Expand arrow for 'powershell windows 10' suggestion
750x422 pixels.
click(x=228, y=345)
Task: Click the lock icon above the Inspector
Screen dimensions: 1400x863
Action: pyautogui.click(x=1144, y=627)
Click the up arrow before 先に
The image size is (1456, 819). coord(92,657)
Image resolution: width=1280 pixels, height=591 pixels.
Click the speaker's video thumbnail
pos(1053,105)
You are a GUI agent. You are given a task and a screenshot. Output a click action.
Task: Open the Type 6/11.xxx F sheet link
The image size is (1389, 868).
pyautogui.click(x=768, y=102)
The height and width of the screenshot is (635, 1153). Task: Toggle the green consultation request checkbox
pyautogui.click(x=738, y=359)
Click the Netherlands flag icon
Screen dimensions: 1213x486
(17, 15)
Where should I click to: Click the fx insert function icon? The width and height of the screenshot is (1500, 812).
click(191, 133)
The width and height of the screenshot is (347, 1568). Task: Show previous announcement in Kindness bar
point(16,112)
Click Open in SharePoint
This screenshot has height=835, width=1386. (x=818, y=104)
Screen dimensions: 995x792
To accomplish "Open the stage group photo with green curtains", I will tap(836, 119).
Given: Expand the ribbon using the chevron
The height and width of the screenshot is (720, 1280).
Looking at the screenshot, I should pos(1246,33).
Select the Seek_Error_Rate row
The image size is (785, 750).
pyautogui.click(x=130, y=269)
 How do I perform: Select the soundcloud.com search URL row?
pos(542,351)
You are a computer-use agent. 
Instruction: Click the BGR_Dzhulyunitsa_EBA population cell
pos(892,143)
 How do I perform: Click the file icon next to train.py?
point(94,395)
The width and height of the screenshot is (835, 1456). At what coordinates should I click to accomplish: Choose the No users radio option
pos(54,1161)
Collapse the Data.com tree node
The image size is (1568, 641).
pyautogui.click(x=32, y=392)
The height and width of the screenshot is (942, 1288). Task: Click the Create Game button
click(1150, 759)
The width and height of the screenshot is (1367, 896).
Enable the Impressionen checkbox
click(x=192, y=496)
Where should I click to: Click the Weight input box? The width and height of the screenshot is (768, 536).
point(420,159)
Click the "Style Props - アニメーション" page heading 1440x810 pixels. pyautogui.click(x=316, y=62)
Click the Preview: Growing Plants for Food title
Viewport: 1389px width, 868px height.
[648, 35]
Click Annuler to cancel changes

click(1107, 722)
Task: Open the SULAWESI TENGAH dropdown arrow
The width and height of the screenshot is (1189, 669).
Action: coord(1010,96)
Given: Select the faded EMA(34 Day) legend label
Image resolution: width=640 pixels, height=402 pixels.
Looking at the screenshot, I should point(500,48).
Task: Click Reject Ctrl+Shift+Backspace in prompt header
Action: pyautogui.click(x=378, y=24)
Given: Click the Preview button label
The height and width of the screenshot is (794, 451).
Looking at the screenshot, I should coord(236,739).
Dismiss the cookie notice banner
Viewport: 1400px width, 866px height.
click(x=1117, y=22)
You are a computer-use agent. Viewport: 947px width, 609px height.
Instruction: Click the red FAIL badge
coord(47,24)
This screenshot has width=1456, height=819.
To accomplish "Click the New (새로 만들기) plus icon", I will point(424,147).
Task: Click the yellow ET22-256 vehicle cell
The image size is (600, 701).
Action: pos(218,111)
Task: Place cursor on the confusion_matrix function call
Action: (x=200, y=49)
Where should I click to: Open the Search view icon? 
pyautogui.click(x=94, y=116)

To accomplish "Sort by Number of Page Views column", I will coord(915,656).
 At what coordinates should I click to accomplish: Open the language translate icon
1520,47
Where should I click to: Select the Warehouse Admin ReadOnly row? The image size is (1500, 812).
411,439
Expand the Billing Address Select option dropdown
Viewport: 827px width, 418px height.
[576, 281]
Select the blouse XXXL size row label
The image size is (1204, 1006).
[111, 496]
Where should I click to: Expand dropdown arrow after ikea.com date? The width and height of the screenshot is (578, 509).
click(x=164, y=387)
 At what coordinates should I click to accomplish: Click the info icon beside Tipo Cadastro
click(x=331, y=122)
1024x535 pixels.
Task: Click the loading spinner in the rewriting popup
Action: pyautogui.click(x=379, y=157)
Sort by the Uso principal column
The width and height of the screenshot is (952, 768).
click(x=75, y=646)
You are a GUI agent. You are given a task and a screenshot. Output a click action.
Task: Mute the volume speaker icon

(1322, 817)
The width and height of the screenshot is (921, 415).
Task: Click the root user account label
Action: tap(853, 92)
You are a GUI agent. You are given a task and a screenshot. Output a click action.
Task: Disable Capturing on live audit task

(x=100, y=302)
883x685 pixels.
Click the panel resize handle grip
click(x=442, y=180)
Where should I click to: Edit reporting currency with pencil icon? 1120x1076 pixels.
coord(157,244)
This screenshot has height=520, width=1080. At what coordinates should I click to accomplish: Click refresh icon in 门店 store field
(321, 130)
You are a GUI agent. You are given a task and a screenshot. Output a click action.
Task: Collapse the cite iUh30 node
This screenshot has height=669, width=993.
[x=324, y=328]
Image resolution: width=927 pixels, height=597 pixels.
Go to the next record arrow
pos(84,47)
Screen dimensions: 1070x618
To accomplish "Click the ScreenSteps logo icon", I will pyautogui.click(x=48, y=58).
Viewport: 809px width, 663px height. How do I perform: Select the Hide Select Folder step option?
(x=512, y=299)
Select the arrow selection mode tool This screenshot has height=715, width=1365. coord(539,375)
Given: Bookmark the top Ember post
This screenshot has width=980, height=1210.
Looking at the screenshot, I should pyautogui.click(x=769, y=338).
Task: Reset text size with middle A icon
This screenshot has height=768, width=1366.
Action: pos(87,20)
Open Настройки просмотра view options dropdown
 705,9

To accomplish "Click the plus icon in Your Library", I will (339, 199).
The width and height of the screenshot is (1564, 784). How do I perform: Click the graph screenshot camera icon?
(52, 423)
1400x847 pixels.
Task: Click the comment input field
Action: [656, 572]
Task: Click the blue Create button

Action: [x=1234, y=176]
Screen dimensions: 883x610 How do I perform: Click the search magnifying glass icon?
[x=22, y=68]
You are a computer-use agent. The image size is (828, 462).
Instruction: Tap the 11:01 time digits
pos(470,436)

▶ [WHAT THE EXERCISE ASKS]: Render all of the material above as a Markdown table with the columns No. and Entry. Give each non-blank line its own row, numbered in order, and leave out blank lines.

▶ [WRITTEN ANSWER]:
| No. | Entry |
|---|---|
| 1 | Expand arrow for 'powershell windows 10' suggestion |
| 2 | 750x422 pixels. |
| 3 | click(x=228, y=345) |
| 4 | Task: Click the lock icon above the Inspector |
| 5 | Screen dimensions: 1400x863 |
| 6 | Action: pyautogui.click(x=1144, y=627) |
| 7 | Click the up arrow before 先に |
| 8 | The image size is (1456, 819). coord(92,657) |
| 9 | Image resolution: width=1280 pixels, height=591 pixels. |
| 10 | Click the speaker's video thumbnail |
| 11 | pos(1053,105) |
| 12 | You are a GUI agent. You are given a task and a screenshot. Output a click action. |
| 13 | Task: Open the Type 6/11.xxx F sheet link |
| 14 | The image size is (1389, 868). |
| 15 | pyautogui.click(x=768, y=102) |
| 16 | The height and width of the screenshot is (635, 1153). Task: Toggle the green consultation request checkbox |
| 17 | pyautogui.click(x=738, y=359) |
| 18 | Click the Netherlands flag icon |
| 19 | Screen dimensions: 1213x486 |
| 20 | (17, 15) |
| 21 | Where should I click to: Click the fx insert function icon? The width and height of the screenshot is (1500, 812). |
| 22 | click(191, 133) |
| 23 | The width and height of the screenshot is (347, 1568). Task: Show previous announcement in Kindness bar |
| 24 | point(16,112) |
| 25 | Click Open in SharePoint |
| 26 | This screenshot has height=835, width=1386. (x=818, y=104) |
| 27 | Screen dimensions: 995x792 |
| 28 | To accomplish "Open the stage group photo with green curtains", I will tap(836, 119). |
| 29 | Given: Expand the ribbon using the chevron |
| 30 | The height and width of the screenshot is (720, 1280). |
| 31 | Looking at the screenshot, I should pos(1246,33). |
| 32 | Select the Seek_Error_Rate row |
| 33 | The image size is (785, 750). |
| 34 | pyautogui.click(x=130, y=269) |
| 35 |  How do I perform: Select the soundcloud.com search URL row? |
| 36 | pos(542,351) |
| 37 | You are a computer-use agent.  |
| 38 | Instruction: Click the BGR_Dzhulyunitsa_EBA population cell |
| 39 | pos(892,143) |
| 40 |  How do I perform: Click the file icon next to train.py? |
| 41 | point(94,395) |
| 42 | The width and height of the screenshot is (835, 1456). At what coordinates should I click to accomplish: Choose the No users radio option |
| 43 | pos(54,1161) |
| 44 | Collapse the Data.com tree node |
| 45 | The image size is (1568, 641). |
| 46 | pyautogui.click(x=32, y=392) |
| 47 | The height and width of the screenshot is (942, 1288). Task: Click the Create Game button |
| 48 | click(1150, 759) |
| 49 | The width and height of the screenshot is (1367, 896). |
| 50 | Enable the Impressionen checkbox |
| 51 | click(x=192, y=496) |
| 52 | Where should I click to: Click the Weight input box? The width and height of the screenshot is (768, 536). |
| 53 | point(420,159) |
| 54 | Click the "Style Props - アニメーション" page heading 1440x810 pixels. pyautogui.click(x=316, y=62) |
| 55 | Click the Preview: Growing Plants for Food title |
| 56 | Viewport: 1389px width, 868px height. |
| 57 | [648, 35] |
| 58 | Click Annuler to cancel changes |
| 59 | click(1107, 722) |
| 60 | Task: Open the SULAWESI TENGAH dropdown arrow |
| 61 | The width and height of the screenshot is (1189, 669). |
| 62 | Action: coord(1010,96) |
| 63 | Given: Select the faded EMA(34 Day) legend label |
| 64 | Image resolution: width=640 pixels, height=402 pixels. |
| 65 | Looking at the screenshot, I should point(500,48). |
| 66 | Task: Click Reject Ctrl+Shift+Backspace in prompt header |
| 67 | Action: pyautogui.click(x=378, y=24) |
| 68 | Given: Click the Preview button label |
| 69 | The height and width of the screenshot is (794, 451). |
| 70 | Looking at the screenshot, I should coord(236,739). |
| 71 | Dismiss the cookie notice banner |
| 72 | Viewport: 1400px width, 866px height. |
| 73 | click(x=1117, y=22) |
| 74 | You are a computer-use agent. Viewport: 947px width, 609px height. |
| 75 | Instruction: Click the red FAIL badge |
| 76 | coord(47,24) |
| 77 | This screenshot has width=1456, height=819. |
| 78 | To accomplish "Click the New (새로 만들기) plus icon", I will point(424,147). |
| 79 | Task: Click the yellow ET22-256 vehicle cell |
| 80 | The image size is (600, 701). |
| 81 | Action: pos(218,111) |
| 82 | Task: Place cursor on the confusion_matrix function call |
| 83 | Action: (x=200, y=49) |
| 84 | Where should I click to: Open the Search view icon?  |
| 85 | pyautogui.click(x=94, y=116) |
| 86 | To accomplish "Sort by Number of Page Views column", I will coord(915,656). |
| 87 |  At what coordinates should I click to accomplish: Open the language translate icon |
| 88 | 1520,47 |
| 89 | Where should I click to: Select the Warehouse Admin ReadOnly row? The image size is (1500, 812). |
| 90 | 411,439 |
| 91 | Expand the Billing Address Select option dropdown |
| 92 | Viewport: 827px width, 418px height. |
| 93 | [576, 281] |
| 94 | Select the blouse XXXL size row label |
| 95 | The image size is (1204, 1006). |
| 96 | [111, 496] |
| 97 | Where should I click to: Expand dropdown arrow after ikea.com date? The width and height of the screenshot is (578, 509). |
| 98 | click(x=164, y=387) |
| 99 |  At what coordinates should I click to accomplish: Click the info icon beside Tipo Cadastro |
| 100 | click(x=331, y=122) |
| 101 | 1024x535 pixels. |
| 102 | Task: Click the loading spinner in the rewriting popup |
| 103 | Action: pyautogui.click(x=379, y=157) |
| 104 | Sort by the Uso principal column |
| 105 | The width and height of the screenshot is (952, 768). |
| 106 | click(x=75, y=646) |
| 107 | You are a GUI agent. You are given a task and a screenshot. Output a click action. |
| 108 | Task: Mute the volume speaker icon |
| 109 | (1322, 817) |
| 110 | The width and height of the screenshot is (921, 415). |
| 111 | Task: Click the root user account label |
| 112 | Action: tap(853, 92) |
| 113 | You are a GUI agent. You are given a task and a screenshot. Output a click action. |
| 114 | Task: Disable Capturing on live audit task |
| 115 | (x=100, y=302) |
| 116 | 883x685 pixels. |
| 117 | Click the panel resize handle grip |
| 118 | click(x=442, y=180) |
| 119 | Where should I click to: Edit reporting currency with pencil icon? 1120x1076 pixels. |
| 120 | coord(157,244) |
| 121 | This screenshot has height=520, width=1080. At what coordinates should I click to accomplish: Click refresh icon in 门店 store field |
| 122 | (321, 130) |
| 123 | You are a GUI agent. You are given a task and a screenshot. Output a click action. |
| 124 | Task: Collapse the cite iUh30 node |
| 125 | This screenshot has height=669, width=993. |
| 126 | [x=324, y=328] |
| 127 | Image resolution: width=927 pixels, height=597 pixels. |
| 128 | Go to the next record arrow |
| 129 | pos(84,47) |
| 130 | Screen dimensions: 1070x618 |
| 131 | To accomplish "Click the ScreenSteps logo icon", I will pyautogui.click(x=48, y=58). |
| 132 | Viewport: 809px width, 663px height. How do I perform: Select the Hide Select Folder step option? |
| 133 | (x=512, y=299) |
| 134 | Select the arrow selection mode tool This screenshot has height=715, width=1365. coord(539,375) |
| 135 | Given: Bookmark the top Ember post |
| 136 | This screenshot has width=980, height=1210. |
| 137 | Looking at the screenshot, I should pyautogui.click(x=769, y=338). |
| 138 | Task: Reset text size with middle A icon |
| 139 | This screenshot has height=768, width=1366. |
| 140 | Action: pos(87,20) |
| 141 | Open Настройки просмотра view options dropdown |
| 142 |  705,9 |
| 143 | To accomplish "Click the plus icon in Your Library", I will (339, 199). |
| 144 | The width and height of the screenshot is (1564, 784). How do I perform: Click the graph screenshot camera icon? |
| 145 | (52, 423) |
| 146 | 1400x847 pixels. |
| 147 | Task: Click the comment input field |
| 148 | Action: [656, 572] |
| 149 | Task: Click the blue Create button |
| 150 | Action: [x=1234, y=176] |
| 151 | Screen dimensions: 883x610 How do I perform: Click the search magnifying glass icon? |
| 152 | [x=22, y=68] |
| 153 | You are a computer-use agent. The image size is (828, 462). |
| 154 | Instruction: Tap the 11:01 time digits |
| 155 | pos(470,436) |